Ranking | Risk factor | Feature importance |
---|---|---|
1 | Total hip BMD | 0.222 |
2 | Lumbar spine BMD | 0.112 |
3 | Femur neck BMD | 0.101 |
4 | Arthralgia score | 0.100 |
5 | Creatinine | 0.090 |
6 | Homocysteine | 0.086 |
7 | AST | 0.076 |
8 | Lumbar spine TBS | 0.072 |
9 | Fasting glucose | 0.068 |
10 | Age | 0.062 |
11 | Triglyceride | 0.062 |
12 | K‐MMSE | 0.061 |
13 | CRP | 0.060 |
14 | BMI | 0.058 |
15 | Menarche | 0.055 |
16 | Platelet | 0.049 |
17 | Income status | 0.043 |
18 | Previous fracture history | 0.041 |
19 | TSH | 0.040 |
20 | K‐GDS | 0.038 |
AST = Aspartate aminotransferase; CRP = C‐reactive protein; K‐GDS = Korean geriatric depression score; K‐MMSE = Korean mini‐mental status examination; TBS = trabecular bone score; TSH = thyroid‐stimulating hormone (thyrotropin).
As illustrated in Fig. 2, decreased BMD and TBS were related to an increased fracture risk with a large impact on the model. Also, increased arthralgia score, low level of serum creatinine, mild elevation of homocysteine, high fasting glucose, and age were related to an increased fracture risk. Decreased cognitive function, income status, TSH, increased CRP, BMI, and age of menarche contributed to an increased fracture risk. The phenomenon was supported in partial dependence plots as given in Fig. 3, which demonstrate decreasing total hip BMD; lumbar spine TBS had an increasing model contribution value to the fracture prediction (Fig. 3 A,B). As can be seen in Fig. 3 A and B, patients of younger age tended to have higher BMD and lower TBS. In Fig. 3 C and D, partial dependence plots show that increased arthralgia score and mildly increased homocysteine level had an increased model contribution value to fracture prediction.
Performance of the model
Compared with conventional models such as logistic regression and SVM, the CatBoost machine‐learning model had the best performance in predicting fractures (Table 3). The AUC of the CatBoost model was significantly higher than those of the logistic regression model and the SVM model in total fracture prediction, vertebral fracture prediction, and hip fracture prediction (p < 0.001 for all).

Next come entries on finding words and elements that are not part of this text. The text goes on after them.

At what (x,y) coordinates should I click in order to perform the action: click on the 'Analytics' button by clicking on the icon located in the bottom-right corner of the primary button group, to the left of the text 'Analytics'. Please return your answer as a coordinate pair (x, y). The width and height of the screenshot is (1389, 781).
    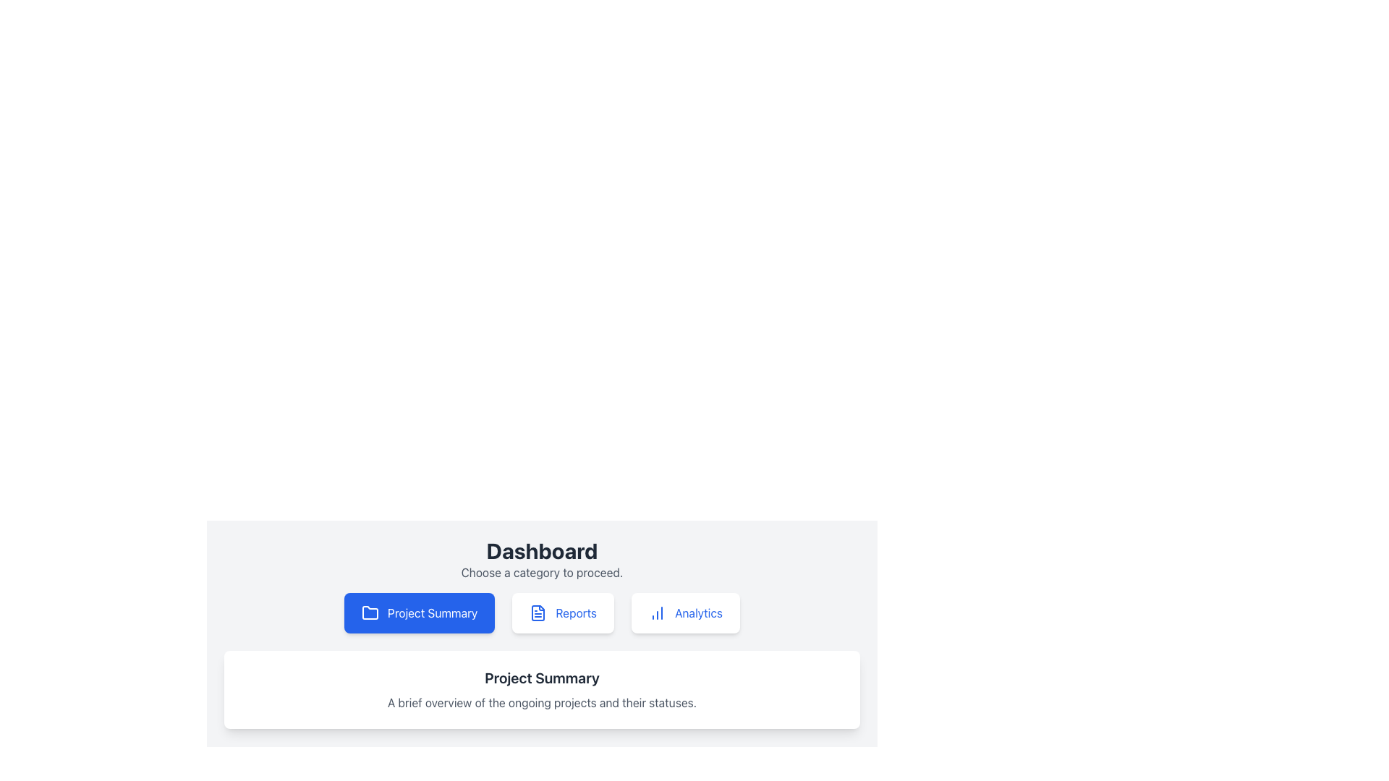
    Looking at the image, I should click on (657, 613).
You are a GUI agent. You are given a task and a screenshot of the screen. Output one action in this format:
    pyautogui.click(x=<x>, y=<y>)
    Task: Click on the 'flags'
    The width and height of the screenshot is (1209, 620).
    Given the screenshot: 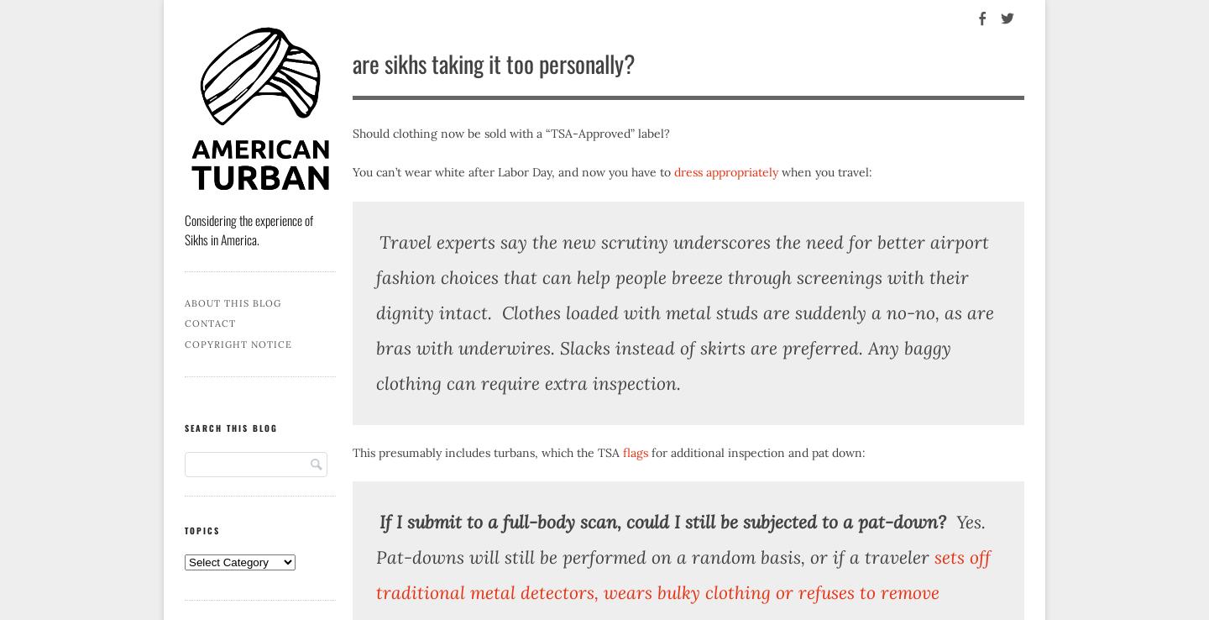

The CatBoost model with the top‐20 variables showed a similar performance in total fracture prediction and a more reduced performance in vertebral and hip fracture prediction than the model with all variables. Logistic regression with the top‐20 variables showed more reduced performance in total and vertebral fracture prediction, but better performance in hip fracture prediction than the model with all variables. The SVM model with the top‐20 variables showed better performances in total fracture and vertebral fracture prediction than the model with all variables. Among the three models with the top‐20 variables, the CatBoost model with the top‐20 variables showed the best performance with an AUC of 0.688 compared with the logistic regression model (AUC of 0.565) or the SVM model (AUC of 0.542) with the top‐20 variables (Table 3).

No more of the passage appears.